Saved entries:
—————
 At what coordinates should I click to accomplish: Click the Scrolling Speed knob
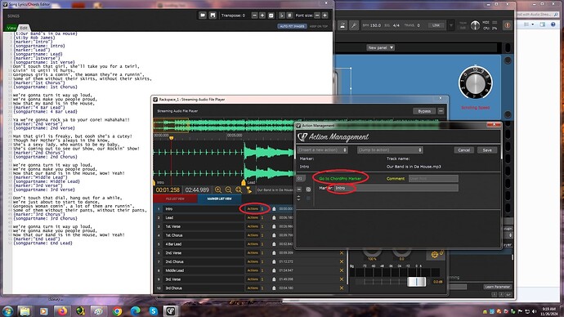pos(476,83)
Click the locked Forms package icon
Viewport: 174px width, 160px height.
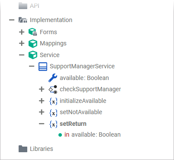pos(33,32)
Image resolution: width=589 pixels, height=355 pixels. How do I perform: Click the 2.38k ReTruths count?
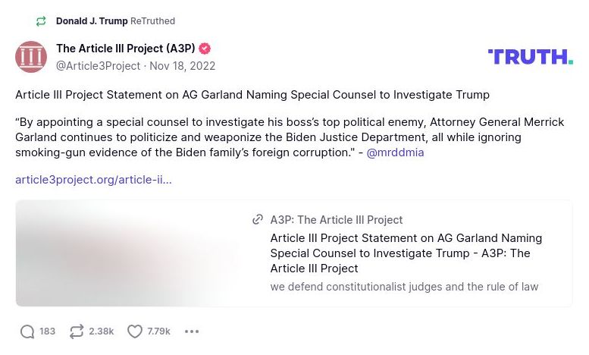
—————
**TASK DETAILS:**
The line containing "Click the locked Forms package icon" and every line after it, through the end of the records, are what you should retype exactly. Do not include the pictures.

**EXPECTED OUTPUT:**
Click the locked Forms package icon
Viewport: 174px width, 160px height.
pos(33,32)
Image resolution: width=589 pixels, height=355 pixels. How do I perform: Click the 2.38k ReTruths count?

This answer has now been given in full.